When I go anywhere on the internet, I use a third party application to do it.  I never allow Windows to do anything aside from run programs which are native to this computer. This is a habit formed since I first started using Windows back in the 3.11 days.  Internet Exploder, er Explorer, has always been the most utilized vector for spreading malware, so I never use it on a website that I don’t trust completely.  Trust like the vault at my bank (and I don’t bank) So I use Firefox or Chrome, or whatever non-native browser that looks promising today, to go to websites.

Having been an MMO player for the last 5 years, I haven’t had a lot of use for porn or music anyway. MMO’s (Massive Multiplayer Online games) are notorious for sucking up all your free time.  The most challenging vector to manage, when dealing with online gaming, is how you get your addons updated. This is because every game has some cheat or other that you have to add to it in order to make it easy enough to complain about in online forums.  This process required a bit of legwork and investigation each time I changed addons or games.  There are addon managers that aren’t too shady, so if you are careful about what you click, read everything and check every toggle before you agree, you can generally lease your entire life to online games and not worry about anyone else stealing it.

Lately I’ve noticed that I’m beginning to have trouble reading.  This is the biggest challenge I face, being a compulsive reader.  Every now and then the eyes fail to track properly, the mind wanders and I miss a paragraph of text, forcing me to curse loudly, backtrack and start over.  Consequently I’ve taken to downloading a lot of content from Audible and various streaming media sites, taking care to make sure that the programs I’m using are pretty solid.

Most audio is only available if you buy it in advance.

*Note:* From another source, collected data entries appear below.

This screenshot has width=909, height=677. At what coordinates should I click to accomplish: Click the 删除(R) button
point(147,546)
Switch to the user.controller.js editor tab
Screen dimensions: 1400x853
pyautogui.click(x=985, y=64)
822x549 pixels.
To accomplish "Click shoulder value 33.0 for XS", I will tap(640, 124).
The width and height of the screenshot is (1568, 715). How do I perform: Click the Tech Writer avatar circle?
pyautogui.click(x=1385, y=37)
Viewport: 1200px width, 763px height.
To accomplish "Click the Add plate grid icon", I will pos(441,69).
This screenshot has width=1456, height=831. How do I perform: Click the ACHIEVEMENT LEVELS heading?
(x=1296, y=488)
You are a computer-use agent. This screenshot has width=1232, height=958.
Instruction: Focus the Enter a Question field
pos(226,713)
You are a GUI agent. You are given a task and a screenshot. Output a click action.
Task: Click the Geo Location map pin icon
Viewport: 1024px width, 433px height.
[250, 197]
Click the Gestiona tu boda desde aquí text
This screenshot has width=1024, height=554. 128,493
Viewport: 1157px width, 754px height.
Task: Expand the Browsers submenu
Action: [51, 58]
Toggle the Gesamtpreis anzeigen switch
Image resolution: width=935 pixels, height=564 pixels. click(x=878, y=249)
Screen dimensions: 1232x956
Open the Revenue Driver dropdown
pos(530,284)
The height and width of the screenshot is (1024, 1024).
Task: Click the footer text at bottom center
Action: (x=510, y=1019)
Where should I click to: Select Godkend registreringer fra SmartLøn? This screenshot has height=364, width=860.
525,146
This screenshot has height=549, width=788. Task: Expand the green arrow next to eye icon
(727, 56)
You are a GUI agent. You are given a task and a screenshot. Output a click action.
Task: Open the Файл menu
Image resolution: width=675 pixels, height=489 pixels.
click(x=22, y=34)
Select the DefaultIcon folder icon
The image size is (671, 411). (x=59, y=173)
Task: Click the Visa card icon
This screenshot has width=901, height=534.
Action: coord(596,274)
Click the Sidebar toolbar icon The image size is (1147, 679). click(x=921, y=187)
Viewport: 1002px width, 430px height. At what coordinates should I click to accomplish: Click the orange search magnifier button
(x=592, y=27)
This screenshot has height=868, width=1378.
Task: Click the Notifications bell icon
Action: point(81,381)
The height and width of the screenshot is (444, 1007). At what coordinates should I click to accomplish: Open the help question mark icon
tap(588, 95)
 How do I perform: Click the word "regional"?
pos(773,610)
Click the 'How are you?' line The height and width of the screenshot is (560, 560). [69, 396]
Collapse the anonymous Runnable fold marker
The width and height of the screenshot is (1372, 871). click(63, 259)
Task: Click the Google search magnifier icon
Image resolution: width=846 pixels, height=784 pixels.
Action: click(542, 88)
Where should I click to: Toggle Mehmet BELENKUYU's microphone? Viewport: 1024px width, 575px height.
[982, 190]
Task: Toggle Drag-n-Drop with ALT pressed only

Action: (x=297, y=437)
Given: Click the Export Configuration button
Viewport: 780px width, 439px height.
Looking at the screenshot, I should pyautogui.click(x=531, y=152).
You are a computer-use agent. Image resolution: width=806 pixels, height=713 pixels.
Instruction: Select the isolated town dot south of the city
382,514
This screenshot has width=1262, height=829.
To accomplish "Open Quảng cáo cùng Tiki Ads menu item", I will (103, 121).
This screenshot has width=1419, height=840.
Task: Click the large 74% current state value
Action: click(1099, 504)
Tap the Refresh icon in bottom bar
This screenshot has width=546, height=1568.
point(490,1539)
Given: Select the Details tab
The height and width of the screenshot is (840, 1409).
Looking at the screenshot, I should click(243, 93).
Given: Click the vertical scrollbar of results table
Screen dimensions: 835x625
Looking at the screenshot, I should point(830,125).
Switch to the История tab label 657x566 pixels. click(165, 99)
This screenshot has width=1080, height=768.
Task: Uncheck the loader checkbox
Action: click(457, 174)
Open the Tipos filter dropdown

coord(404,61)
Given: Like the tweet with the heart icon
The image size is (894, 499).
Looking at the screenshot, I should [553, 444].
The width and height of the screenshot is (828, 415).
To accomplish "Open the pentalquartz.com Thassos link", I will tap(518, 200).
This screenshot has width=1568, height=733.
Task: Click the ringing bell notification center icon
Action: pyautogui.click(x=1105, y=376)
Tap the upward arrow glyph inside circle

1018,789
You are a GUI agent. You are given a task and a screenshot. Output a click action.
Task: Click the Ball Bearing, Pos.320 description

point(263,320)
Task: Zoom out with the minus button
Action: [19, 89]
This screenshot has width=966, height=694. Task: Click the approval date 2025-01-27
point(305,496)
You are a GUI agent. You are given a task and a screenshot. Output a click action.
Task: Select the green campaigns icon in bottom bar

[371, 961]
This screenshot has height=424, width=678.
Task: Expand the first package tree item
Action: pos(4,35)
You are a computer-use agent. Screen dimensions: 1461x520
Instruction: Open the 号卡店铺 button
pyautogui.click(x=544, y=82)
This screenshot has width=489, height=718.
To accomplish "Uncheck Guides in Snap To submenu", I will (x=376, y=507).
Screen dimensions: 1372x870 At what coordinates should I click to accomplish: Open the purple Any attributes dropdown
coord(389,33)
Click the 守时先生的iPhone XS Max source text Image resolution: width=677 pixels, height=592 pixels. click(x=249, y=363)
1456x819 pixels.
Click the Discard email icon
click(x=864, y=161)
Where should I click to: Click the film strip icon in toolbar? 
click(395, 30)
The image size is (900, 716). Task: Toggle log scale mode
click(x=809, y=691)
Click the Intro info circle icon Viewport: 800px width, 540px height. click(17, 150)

This is a battle I’ve been fighting since the days of MP3.com and corporate music’s foolish belief that they could stand in the way of file sharing.  To this day I strip audio that has restrictions on it, if I have a need to move it from some system that is recognized to one that is not.  Fortunately for Audible and my limited non-MMO free time, most of the systems I fiddle with these days are recognized by Audible or have Audible apps on them.  Consequently their heads-entirely-up-their-asses DRM remains on many of the latest works that I’ve purchased from them.  I don’t know why they still keep DRM on their files, Amazon has offered native unprotected MP3’s for years, which is why Amazon is about the only place I will buy music (rumor has it that iTunes now has unprotected MP3’s as well.  Too late Apple!) and Amazon now owns Audible.

But they do and I roll my eyes and live with the frustration.

Still, it presents an obstacle to sharing files with family members once you’ve purchased them.  Technically you can share them, according to Audible.  But you have to share them on systems that are recognized, and you have to authorize the hardware with the software, hold your mouth the right way, sacrifice your newborn and leave a pint of blood.  Just a bit of a hassle.

Consequently I have resisted buying audible content that I actually have credits for, if I know I’m going to want to share that content with family members later.  That resistance has now officially ended my Microsoft only malware testing period.

The Wife expressed an interest in a particular work recently. Having just given a pint of blood last week trying to share an Audible file, I went out and found an unprotected copy of the work she wanted, rather than try that again. I did notice some odd behavior in the dialogs, but that reading problem I mentioned caused me to miss exactly what the prompts said.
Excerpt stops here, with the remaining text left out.